磐越東線は最高速度が時速100kmとローカル線にしては早く,快調に飛ばしていく。中間地点の小野新町駅からは極端に列車本数が減り,1日6往復の閑散区間となる。

夏井川渓谷,背戸峨廊を控えたお食事処・朝日屋。

 

夏井川渓谷と夏井川第一発電所。発電所は大正5年の設置と古く,最大出力3,700kWという。震災で事故を起こした福島第一原子力発電所の出力の1000分の1にも満たない規模だが,だからといって水力が取るに足らないわけではなく,電気とは本来それだけ貴重なものだと考えなければならない。

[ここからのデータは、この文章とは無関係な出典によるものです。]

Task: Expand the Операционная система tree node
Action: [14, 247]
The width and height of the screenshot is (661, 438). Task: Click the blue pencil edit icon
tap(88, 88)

沿線の農家に瓦葺は比較的少なく,大船渡線などと比べると素朴な風景だった。

今日は彼岸の中日。車窓に見るお墓には,ほぼすべてに花が供えられていた。

1時間半ほどでいわきに到着。いわき以南の常磐線は震災の年の7月1日時点で完全に復活しており,特急列車も上野,品川行きが多数運転されている。

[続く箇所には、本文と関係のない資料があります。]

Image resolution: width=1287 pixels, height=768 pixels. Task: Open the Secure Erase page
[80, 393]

いわき市は人口約35万人で,我が旭川市と東北以北第3の都市を長年競い合っている。

住んでいる感覚からしても意外に思うが,秋田市,盛岡市,青森市,福島市といった県庁所在地よりも,いわき市,旭川市が頭一つ抜けて人口が多く,東北,北海道では札幌市,仙台市に次ぐ人口を有する都市となっている。

国勢調査の人口で比較すると,1980年に旭川市がいわき市を抜いた後,1995年にいわき市が抜き返し,2005年に再び旭川市が上に出たが,2015年の速報値ではいわき市が349,344人と2010年の調査と比べて何と7,095人の増となり,またまた逆転して3位となることが確実である。

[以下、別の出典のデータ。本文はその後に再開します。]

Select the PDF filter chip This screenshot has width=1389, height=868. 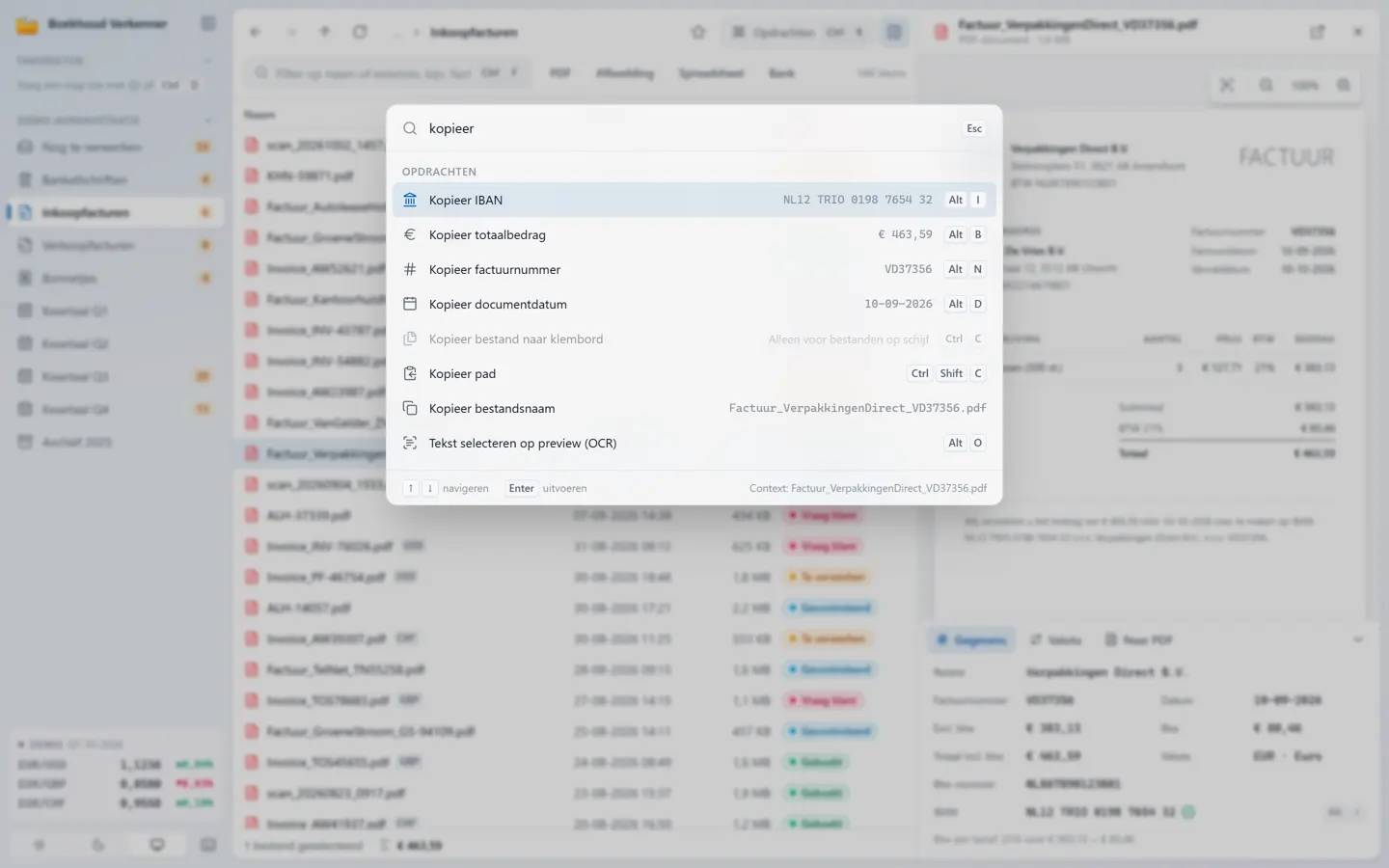click(x=560, y=73)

住民基本台帳をもとにした人口統計では,避難しても住民票を移さない人が多いため,一時期いわき市の人口が減って郡山市が福島県下1位となったとの報道もされたが,原発事故に伴う避難区域からの住民を最も多く受け入れているのはいわき市であり,その実態がようやく今回の国勢調査で反映された結果となった。

駅前を少し歩いて気が付いたのは,まず従業員募集の貼り紙の多さである。人手不足は全国的な傾向だが,一段と激しいように感じた。実際,震災後の福島県の有効求人倍率は,全国屈指の高い状況が続いているいう。たしかに,除染や廃炉,もろもろの復興事業で大勢の人たちが入っている中で,パートタイムの主力となる高校生や主婦は限られているのだから納得のいくことである。

ただ震災後,福島県内から県外に転校した児童,生徒は県全体で20人に1人程度,いわき市においても同程度以下というから,若者がみんな逃げてしまったので人手が足りないという状況ではないようである。

 

観光ポスターも多く目にした。市内のスパリゾートハワイアンズ(旧常磐ハワイアンセンター)も,2011年には入込が落ち込んだものの,翌年は震災前の状況に戻ったという。

 

結局,駅前を少し歩いた程度では,震災を偲ばせるものはほとんどなく,あえて表に出さないようにしているのではないかとさえ思った。気が付いたのは,復興支援バスの案内と住宅再建支援のポスターくらいだった。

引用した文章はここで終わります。